Form of self-surgery

A self-performed caesarean section is a form of self-surgery where a woman performs or attempts to perform a caesarean section on herself.
Cases of self-performed caesarean section have been reported since the 18th and 19th century. While mostly deadly to either the woman, the child, or both, there are at least five known documented successful cases.

==Notable case==

===Inés Ramírez Pérez===
In March 2000, Inés Ramírez Pérez, a Mexican woman from the state of Oaxaca, gained media attention after performing a caesarean section on herself. Despite having no medical training, the operation was successful and both she and her baby survived.

At midnight, on 5 March 2000, after 12 hours of continual pain, Ramírez sat down on a bench and drank three small glasses of hard liquor. She then used a 15 cm kitchen knife to cut open her abdomen in a total of three attempts. Ramírez cut through her skin in a 17 cm vertical line several centimeters to the right of her navel, starting near the bottom of the ribs and ending near the pubic area. (For comparison: a typical C-section incision is 10 cm long, horizontal and well below the navel, the Pfannenstiel incision.) After operating on herself for an hour, she reached inside her uterus and pulled out her baby boy. She then severed the umbilical cord with a pair of scissors and became unconscious. She used clothes to bandage her wound after regaining consciousness, and sent one of her older sons to find help.

Several hours later, the village health assistant and a second man found Ramírez conscious and alert, along with her live baby. He sutured her incision with an available needle and thread.

Ramírez was eventually taken to the local clinic, 2.5 mi away in San Lorenzo Texmelucan, and then to the nearest hospital, eight hours away by car. Sixteen hours thereafter she underwent surgical repair of the incision site. On the seventh post-operative day, she underwent a second surgery to repair complications resulting from damage to her intestines incurred during her C-section. She was released from the hospital on the tenth day post-surgery, and went on to make a complete recovery.

Describing her experience, Ramírez said, "I couldn't stand the pain anymore. If my baby was going to die, then I decided I would have to die, too. But if he was going to grow up, I was going to see him grow up, and I was going to be with my child. I thought that God would save both our lives."

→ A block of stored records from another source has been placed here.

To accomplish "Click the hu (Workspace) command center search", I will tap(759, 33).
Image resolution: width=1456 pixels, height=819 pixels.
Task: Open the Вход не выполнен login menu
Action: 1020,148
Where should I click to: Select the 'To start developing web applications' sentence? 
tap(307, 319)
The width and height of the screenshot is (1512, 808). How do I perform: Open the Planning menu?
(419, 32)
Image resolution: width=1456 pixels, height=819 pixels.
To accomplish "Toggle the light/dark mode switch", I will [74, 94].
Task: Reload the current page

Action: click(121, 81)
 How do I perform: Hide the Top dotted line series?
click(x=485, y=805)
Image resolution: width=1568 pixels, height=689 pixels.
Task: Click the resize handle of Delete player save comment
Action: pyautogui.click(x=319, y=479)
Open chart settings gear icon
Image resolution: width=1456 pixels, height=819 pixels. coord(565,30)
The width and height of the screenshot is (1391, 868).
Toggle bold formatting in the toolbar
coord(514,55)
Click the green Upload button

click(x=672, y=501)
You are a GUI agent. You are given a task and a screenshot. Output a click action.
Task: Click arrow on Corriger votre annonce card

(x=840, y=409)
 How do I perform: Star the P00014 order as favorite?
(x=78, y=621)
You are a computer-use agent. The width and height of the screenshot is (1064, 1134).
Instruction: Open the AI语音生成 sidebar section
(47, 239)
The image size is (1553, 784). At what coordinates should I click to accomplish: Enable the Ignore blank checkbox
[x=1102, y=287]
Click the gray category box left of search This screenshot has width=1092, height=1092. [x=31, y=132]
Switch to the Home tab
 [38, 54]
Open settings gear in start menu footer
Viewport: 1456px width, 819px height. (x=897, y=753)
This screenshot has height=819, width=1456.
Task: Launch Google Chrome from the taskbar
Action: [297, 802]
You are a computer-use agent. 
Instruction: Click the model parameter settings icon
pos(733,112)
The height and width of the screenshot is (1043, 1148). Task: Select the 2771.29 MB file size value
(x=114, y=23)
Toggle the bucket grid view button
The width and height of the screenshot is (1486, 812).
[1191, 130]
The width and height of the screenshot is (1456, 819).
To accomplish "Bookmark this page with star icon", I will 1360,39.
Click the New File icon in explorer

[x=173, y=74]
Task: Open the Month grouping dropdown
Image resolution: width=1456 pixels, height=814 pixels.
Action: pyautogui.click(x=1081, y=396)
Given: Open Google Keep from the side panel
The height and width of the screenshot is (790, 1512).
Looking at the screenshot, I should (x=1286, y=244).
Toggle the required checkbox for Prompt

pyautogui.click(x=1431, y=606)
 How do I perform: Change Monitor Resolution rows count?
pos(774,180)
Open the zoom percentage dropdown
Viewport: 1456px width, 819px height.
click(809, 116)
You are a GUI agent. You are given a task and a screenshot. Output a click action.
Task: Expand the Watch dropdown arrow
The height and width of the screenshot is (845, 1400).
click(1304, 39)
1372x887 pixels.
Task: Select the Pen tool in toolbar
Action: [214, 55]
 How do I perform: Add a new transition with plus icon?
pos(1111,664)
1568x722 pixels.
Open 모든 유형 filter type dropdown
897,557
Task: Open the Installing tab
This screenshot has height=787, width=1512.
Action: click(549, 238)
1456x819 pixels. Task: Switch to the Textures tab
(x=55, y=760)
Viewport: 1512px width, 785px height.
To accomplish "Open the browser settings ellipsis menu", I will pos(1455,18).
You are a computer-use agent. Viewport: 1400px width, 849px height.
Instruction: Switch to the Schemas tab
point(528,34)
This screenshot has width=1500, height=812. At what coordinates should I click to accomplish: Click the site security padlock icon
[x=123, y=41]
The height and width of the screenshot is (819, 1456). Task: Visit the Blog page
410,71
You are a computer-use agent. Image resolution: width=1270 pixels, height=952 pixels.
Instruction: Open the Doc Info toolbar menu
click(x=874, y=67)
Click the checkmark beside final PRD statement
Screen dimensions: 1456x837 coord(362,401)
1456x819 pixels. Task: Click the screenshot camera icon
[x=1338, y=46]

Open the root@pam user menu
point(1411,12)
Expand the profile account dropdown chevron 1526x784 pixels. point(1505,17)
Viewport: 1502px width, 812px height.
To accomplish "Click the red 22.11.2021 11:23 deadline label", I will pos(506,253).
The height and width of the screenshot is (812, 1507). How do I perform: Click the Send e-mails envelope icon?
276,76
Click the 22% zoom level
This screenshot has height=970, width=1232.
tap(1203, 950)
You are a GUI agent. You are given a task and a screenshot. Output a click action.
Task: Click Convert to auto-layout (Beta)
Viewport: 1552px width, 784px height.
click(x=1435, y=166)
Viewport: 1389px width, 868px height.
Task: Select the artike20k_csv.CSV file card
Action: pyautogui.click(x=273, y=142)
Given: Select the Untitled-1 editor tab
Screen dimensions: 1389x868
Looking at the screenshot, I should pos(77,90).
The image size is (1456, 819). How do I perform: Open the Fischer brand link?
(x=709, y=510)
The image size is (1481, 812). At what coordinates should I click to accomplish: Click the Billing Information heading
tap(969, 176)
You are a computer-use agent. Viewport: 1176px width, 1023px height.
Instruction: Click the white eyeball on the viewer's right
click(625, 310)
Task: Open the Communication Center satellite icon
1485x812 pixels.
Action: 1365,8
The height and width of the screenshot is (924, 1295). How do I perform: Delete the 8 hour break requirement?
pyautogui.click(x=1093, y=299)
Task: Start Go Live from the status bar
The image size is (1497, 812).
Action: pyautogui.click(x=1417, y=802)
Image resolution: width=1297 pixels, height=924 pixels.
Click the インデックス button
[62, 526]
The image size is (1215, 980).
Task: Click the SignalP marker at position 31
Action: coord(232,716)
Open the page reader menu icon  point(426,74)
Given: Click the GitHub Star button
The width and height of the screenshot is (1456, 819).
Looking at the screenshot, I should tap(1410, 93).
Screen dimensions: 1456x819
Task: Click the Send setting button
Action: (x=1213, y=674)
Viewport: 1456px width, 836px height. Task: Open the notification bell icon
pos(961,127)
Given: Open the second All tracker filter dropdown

The case was written up in the March 2004 issue of the International Journal of Gynecology & Obstetrics.

She is also believed to have been profoundly lucky in several ways: to have put herself in the position she chose, which put her uterus – rather than her intestines – against the abdominal wall under the incision site; to have not succumbed to infection from the large open wound in a non-sterile environment; to have not passed out from the pain part-way through, bled to death, or died from shock. She did say, afterward, that she did not advise other women to follow her example.